We always start at the beginning of the buffer and scan for the next end message marker byte, but never beyond the buffer position, which tells us where the client channel stopped writing into the buffer. When an end message null byte is found, we first pass a duplicate().position(i).flip() of the client byte buffer to the storeMessage() method. This is only a shallow copy of the buffer, sharing the same memory allocation, but with its own set of markers. We adjust it so the buffer is suitable for reading the exact part that contains the next message, excluding the null byte. The adjusted buffer will have the following state:

Figure 7: state of ephemeral ByteBuffer duplicate used for message decoding

The storeMessage() method simply reads from the provided buffer from position to limit and decodes the bytes as UTF-8, then stores the string message in an internal queue. Next we reset scanning state and remove the decoded message bytes from the client reception buffer, to free up space:

buffer.limit(buffer.position()).position(i + 1).compact()
i = 0

We set limit marker on the current position, which at this stage tells us where the client channel stopped writing into the buffer as a whole. Then position is updated to one beyond the end message null byte marker, and lastly the buffer is compacted. The following figure illustrates the effect of buffer compaction in general:

Figure 8: the effect of the compact() operation

After compaction the buffer is actually setup for more writing from client channel, and we keep only the so far unprocessed bytes, which are copied to the beginning of the buffer. However the scanning loop runs until there are no more complete messages present in the buffer or end of client written bytes is reached.

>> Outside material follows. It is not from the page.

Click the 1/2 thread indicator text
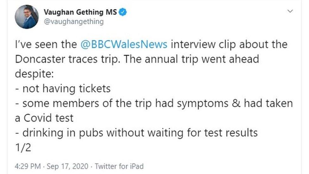This screenshot has width=309, height=174. point(23,147)
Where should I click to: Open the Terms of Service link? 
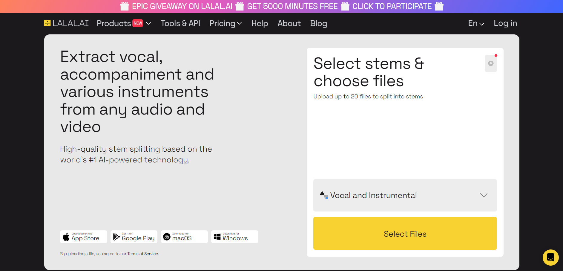pyautogui.click(x=142, y=254)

    if (!buffer.hasRemaining()) {
      log("error: client buffer overflow, too big message, discarding buffer")
      buffer.clear()
    }

If no complete message has been read from the buffer and it is also full, the server enforces a limitation and discards the buffer, for reasons of simplicity. Other ways to handle this could be to dynamically grow the client buffer.

    if (read == -1) {
      if (buffer.position() > 0) {
        storeMessage(buffer.flip())
      }
      cancel()
      channel.close()
    }

Finally, the last part of SelectionKey.receive() code is responsible for closing client channels, which is triggered by the read call returning -1. If there are remaining unprocessed bytes, those are stored as a last message from the client before closing the channel and cancelling the selection key. (I am not sure if it is necessary to do both.)

Thread safety

Since there is only a single thread running in the server code, thread safety is not required. However this server allows other threads to concurrently fetch messages from an in-memory queue and uses java.util.concurrent.ArrayBlockingQueue for this purpose. This allows any number of external threads to safely fetch messages from a single NIOServer instance concurrently with server thread itself is adding new incoming messages to the queue.

Automated tests

Test cases are implemented in the class NIOServerTests.kt. Perhaps the most interesting case is the last one, which spawns 1000 threads concurrently connecting and sending messages, then asserting that the correct number of messages were received by the server.

Notes about performance

As this was only an experiment, not much effort has been put into optimizing the code. The message scanning could be made more efficient by avoiding re-scan from the start of the buffer at every receive(), perhaps by using the mark() method of ByteBuffer to remember the current scan position. Also, the number of buffer compact() operations could be reduced to at most one.

Closing

We will mark the end of this lengthy blog post by showing the code that closes down the server cleanly:

override fun close() {
  selector.close()
  serverSocket.close()
}

When the selector is closed, the server thread stops looping and dies.